While several BP communities shared some taxa such as Microbacterium, Populibacterium, Advenella, Paracoccus, Micrococcales, and Rhizobiales, others had unique members (Fig. 6). The taxonomic redundancy detected could explain the shared capability of the BP communities to thrive in PolyLack. Considering that the closer the phylogenetic distance between microorganisms, the greater the degree of metabolic overlapping (Hester et al. 2019), it can be deduced that the communities sharing phylogenetically related taxa would exhibit similar metabolic pathways or key biochemical reactions to biodegrade PE-PU-A and xenobiotics, i.e., functional redundancy. However, the unique microbial members could provide a community with better performance, exerting their influence directly or through syntrophic interactions. The exclusive presence of members of the Weeksellaceae family, from the Bacteroidetes phylum, existing only in the BP4/BP5 group, which showed the best growth in PolyLack (Fig. 2), suggests that their metabolic activity could be the basis for this difference. The Weeksellaceae family includes the genus Chryseobacterium, which was identified in the metagenome of the BP8 community also thriving in PolyLack (Gaytán et al. 2020). Our laboratory is currently addressing this possibility.
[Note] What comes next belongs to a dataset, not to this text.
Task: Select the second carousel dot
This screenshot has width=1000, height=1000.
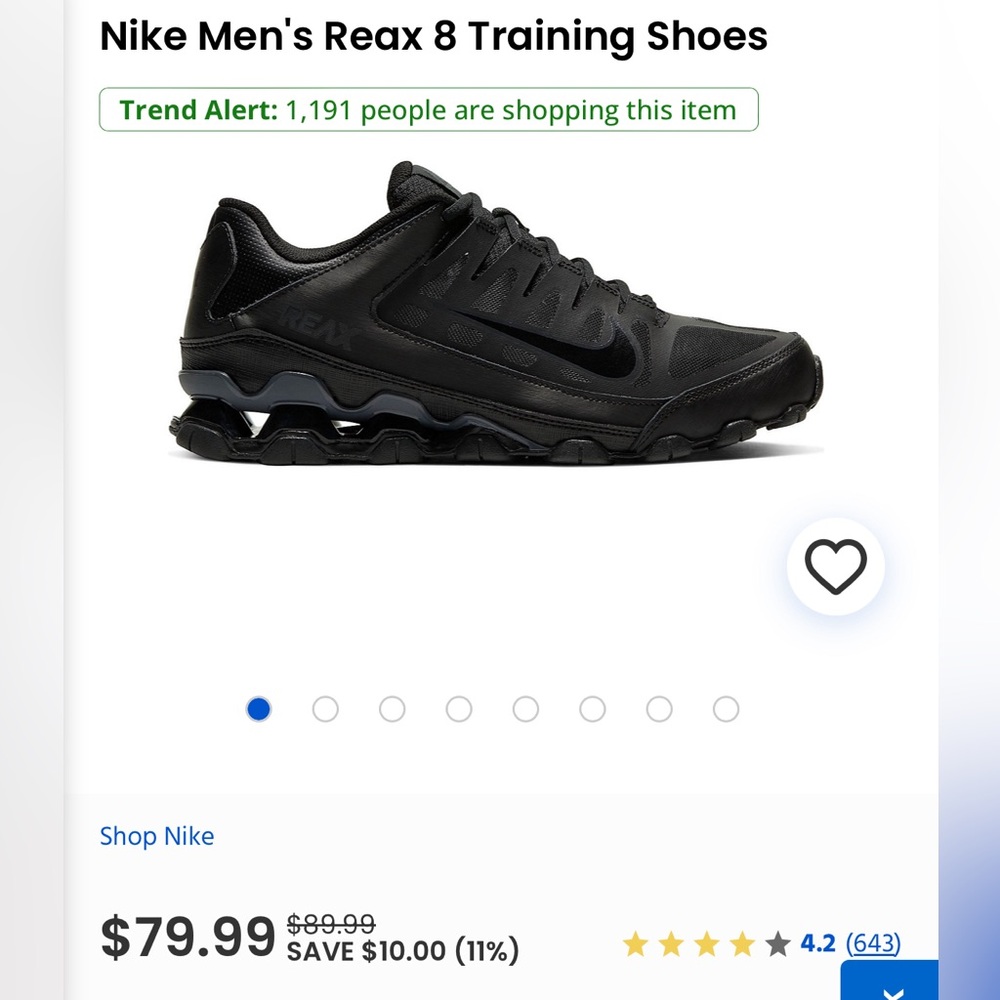Action: (326, 709)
BP1, BP2, BP4, BP5, and BP7s are landfill microbial communities isolated from deteriorated PU foams collected at different microhabitats, which thrive in a PE-PU-A coating-containing medium as the sole carbon source. These communities degrade the PE-PU-A copolymer by cleaving different functional groups, including ester and the more recalcitrant urethane groups, presumably mediated by esterases and ureases, active during the cultivation period. Proteobacteria was the most abundant phylum in the BP communities, with Micrococcales and Rhizobiales as the more redundant orders. Data revealed several already reported xenobiotics- and PU-degrading genera (Acinetobacter, Paracoccus, and Pseudomonas) and novel, potentially PU-degrading genera (Advenella, Bordetella, Castellaniella, Microbacterium, and Populibacterium). Partial taxonomic redundancy, observed in the BP communities, sustains functional redundancy concerning the polyether-polyurethane-acrylic polymer biodegradation. However, unique microbial members could lead to more efficient PU-degrading communities providing distinctive and more effective enzymatic activities. The BP communities are valuable biological materials, either as a whole or selecting some of their members for assembling dedicated consortia, for using them to treat PU waste, or for xenobiotics bioremediation.